Ann Thomaeus1, Agata Naworyta2, Sherry L. Mowbray2, and Mikael Widersten1

1 Department of Biochemistry and Organic Chemistry, Uppsala University, SE-751 23 Uppsala, Sweden
2 Department of Molecular Biology, Swedish University of Agricultural Sciences, SE-751 24 Uppsala, Sweden

(RECEIVED December 19, 2007; FINAL REVISION April 8, 2008; ACCEPTED April 21, 2008)

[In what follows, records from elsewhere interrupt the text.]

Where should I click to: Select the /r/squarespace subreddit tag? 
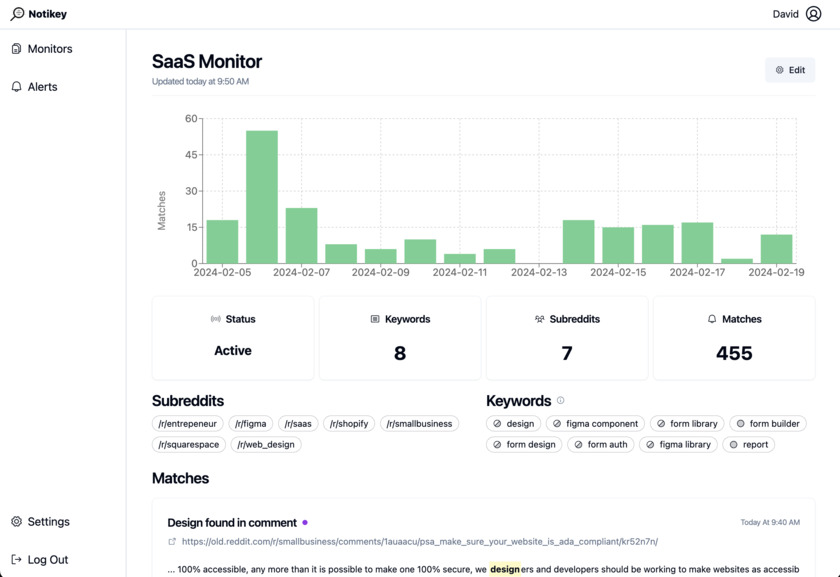[188, 444]
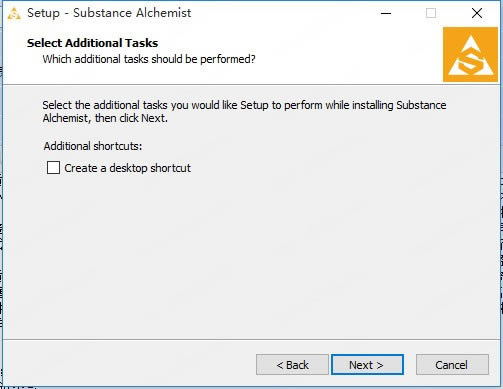Click the white header banner background
The width and height of the screenshot is (503, 389).
[x=333, y=55]

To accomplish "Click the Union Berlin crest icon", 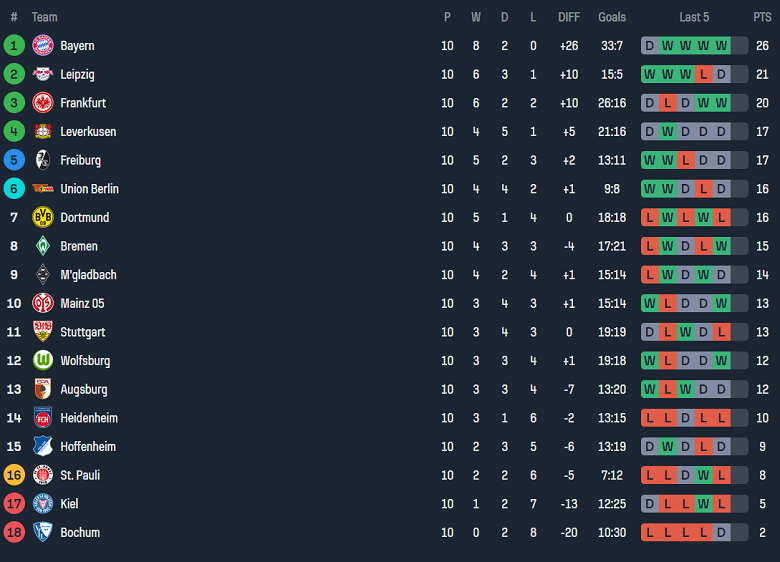I will pyautogui.click(x=42, y=189).
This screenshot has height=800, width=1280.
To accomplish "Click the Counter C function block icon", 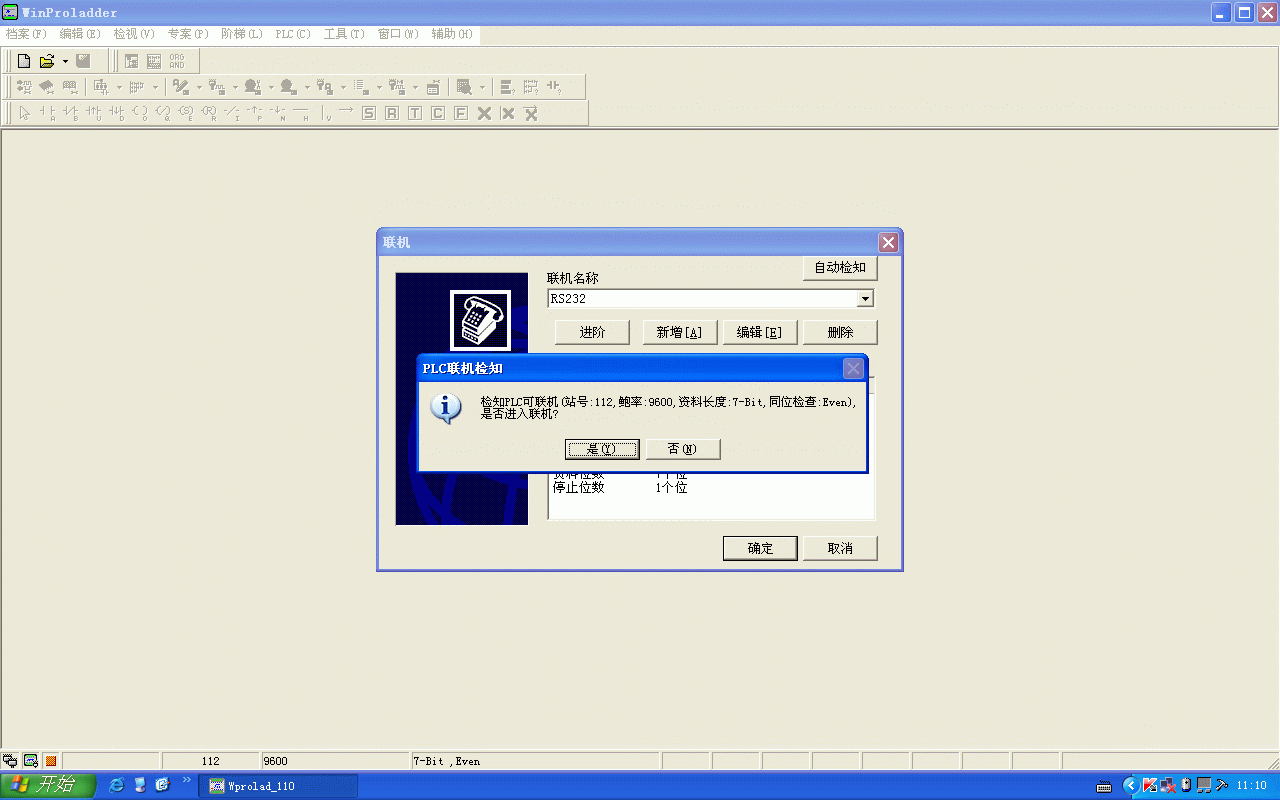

A putative proton wire in potato soluble epoxide hydrolase 1, StEH1, was identified and investigated by means of site-directed mutagenesis, steady-state kinetic measurements, temperature inactivation studies, and X-ray crystallography. The chain of hydrogen bonds includes five water molecules coordinated through backbone carbonyl oxygens of Pro186, Leu266, His269, and the His153 imidazole. The hydroxyl of Tyr149 is also an integrated component of the chain, which leads to the hydroxyl of Tyr154. Available data suggest that Tyr154 functions as a final proton donor to the anionic alkylenzyme intermediate formed during catalysis. To investigate the role of the putative proton wire, mutants Y149F, H153F, and Y149F/H153F were constructed and purified. The structure of the Y149F mutant was solved by molecular replacement and refined to 2.0 Å resolution. Comparison with the structure of wild-type StEH1 revealed only subtle structural differences. The hydroxyl group lost as a result of the mutation was replaced by a water molecule, thus maintaining a functioning hydrogen bond network in the proton wire. All mutants showed decreased catalytic efficiencies with the R,R-enantiomer of trans-stilbene oxide, whereas with the S,S-enantiomer, k cat/K M was similar or slightly increased compared with the wild-type reactions. k cat for the Y149F mutant with either TSO enantiomer was increased; thus the lowered enzyme efficiencies were due to increases in K M. Thermal inactivation studies revealed that the mutated enzymes were more sensitive to elevated temperatures than the wild-type enzyme. Hence, structural alterations affecting the hydrogen bond chain caused increases in k cat but lowered thermostability.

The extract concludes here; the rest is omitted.